• Exercise aim:
Transcribe every line from the one containing "You are a computer-use" through the end of the records below, exactly, but not the pictures.

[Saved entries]
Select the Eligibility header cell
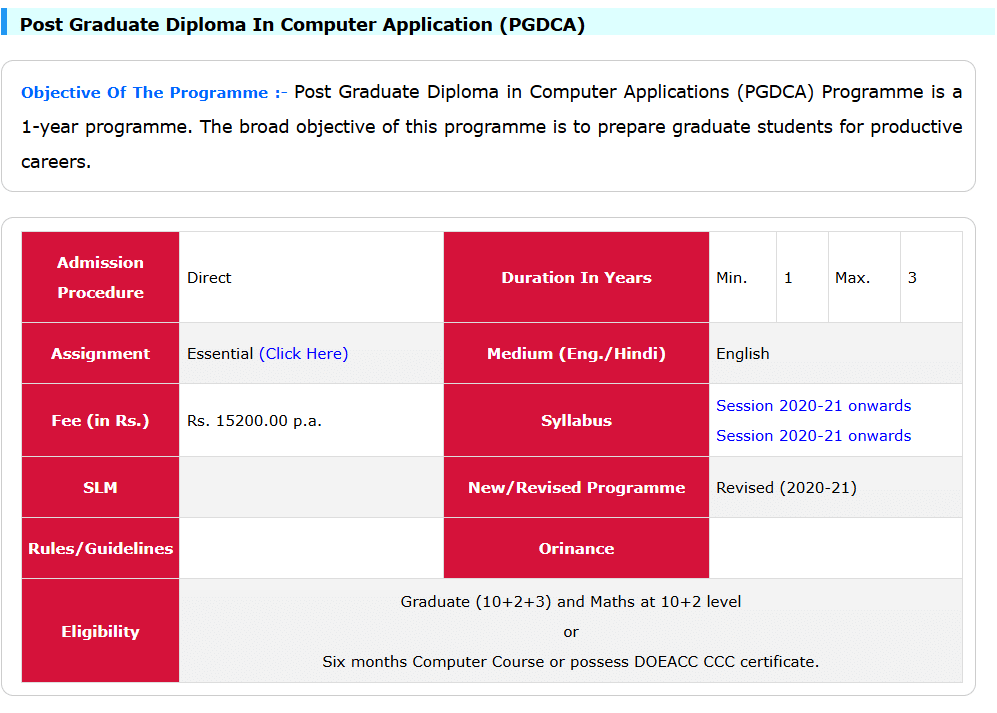 [100, 632]
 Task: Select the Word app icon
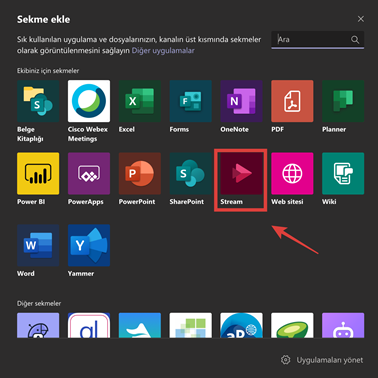[x=38, y=245]
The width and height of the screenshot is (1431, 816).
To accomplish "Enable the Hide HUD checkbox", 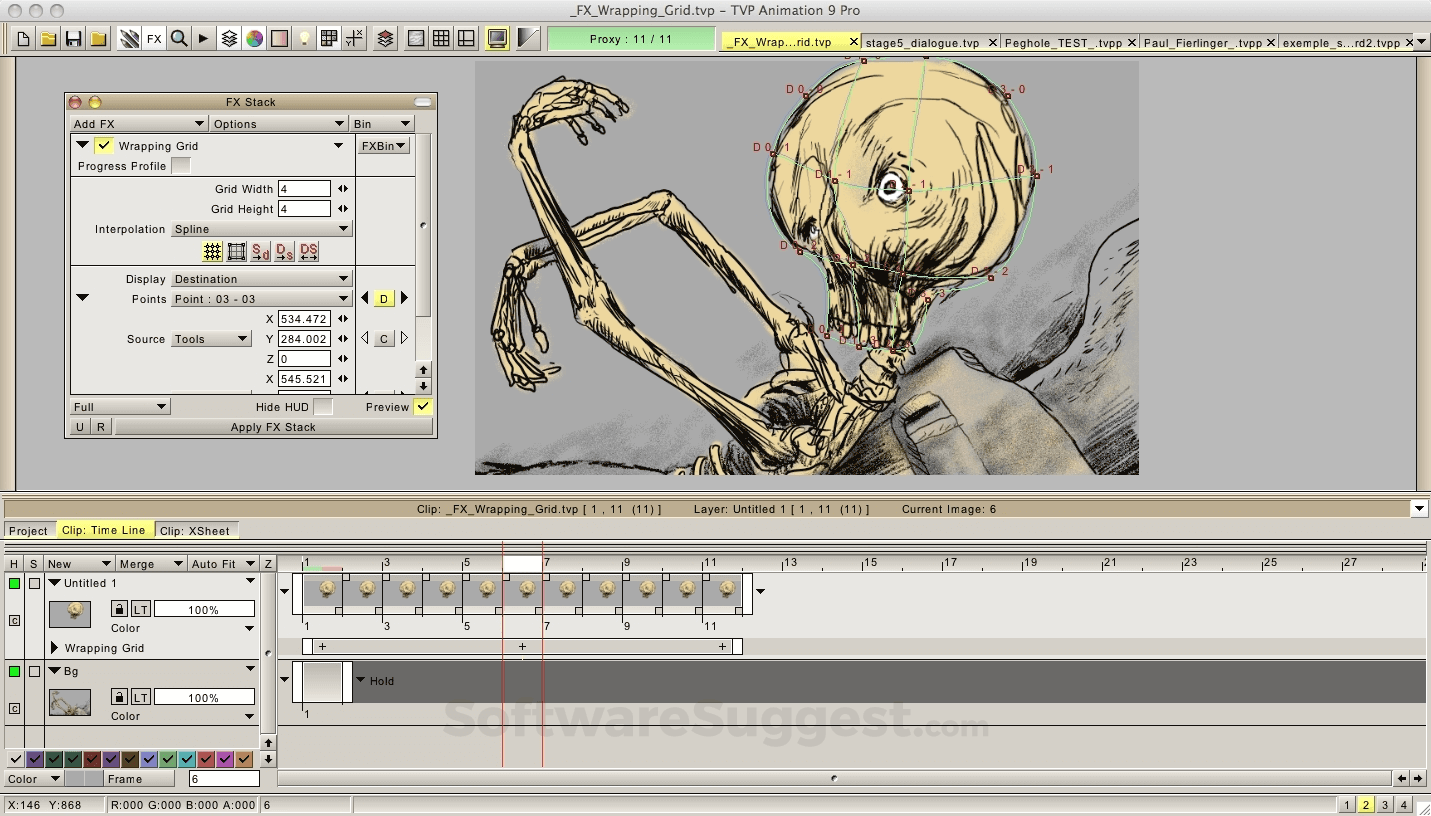I will point(322,407).
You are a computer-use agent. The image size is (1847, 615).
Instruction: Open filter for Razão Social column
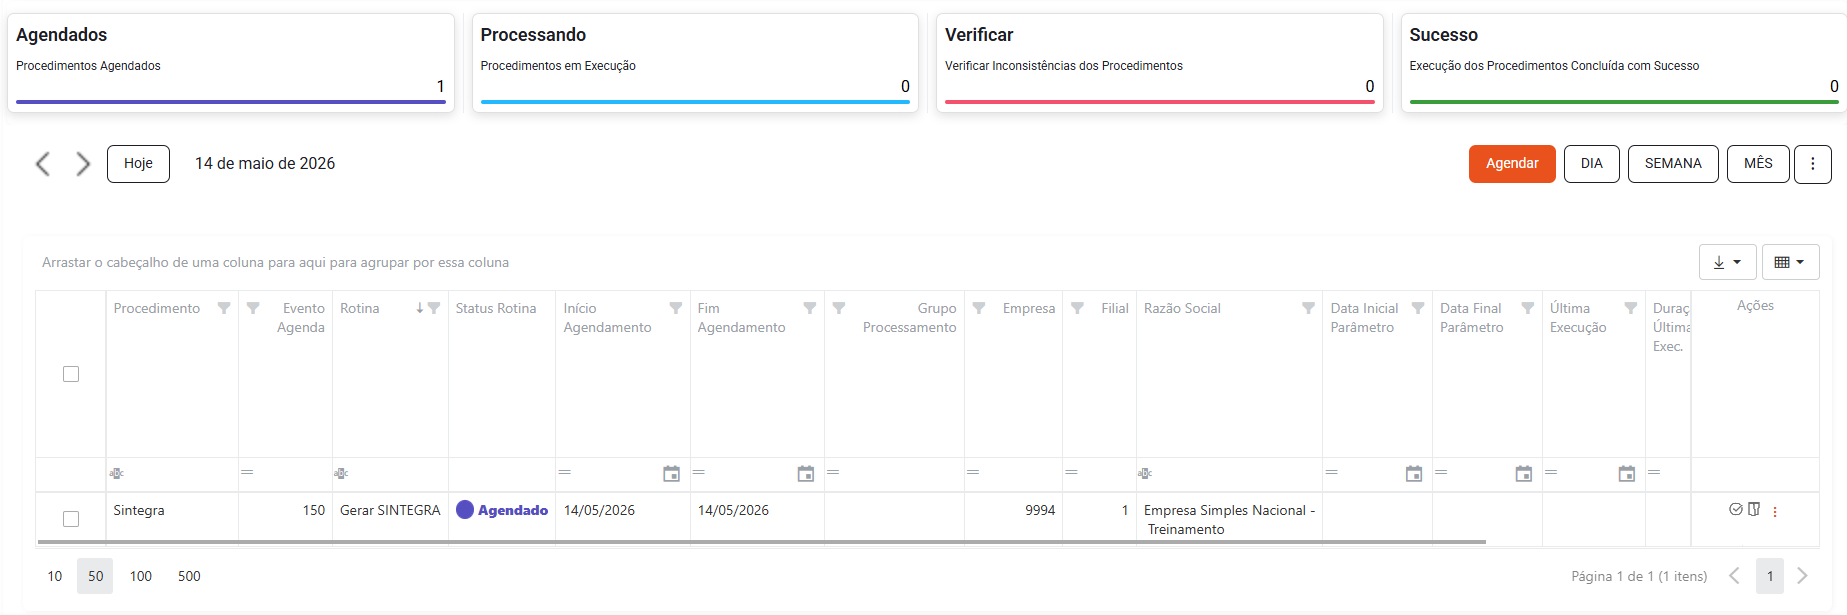[1308, 308]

• Task answer:
You are a computer-use agent. The image size is (1847, 615).
Instruction: Open filter for Razão Social column
[1308, 308]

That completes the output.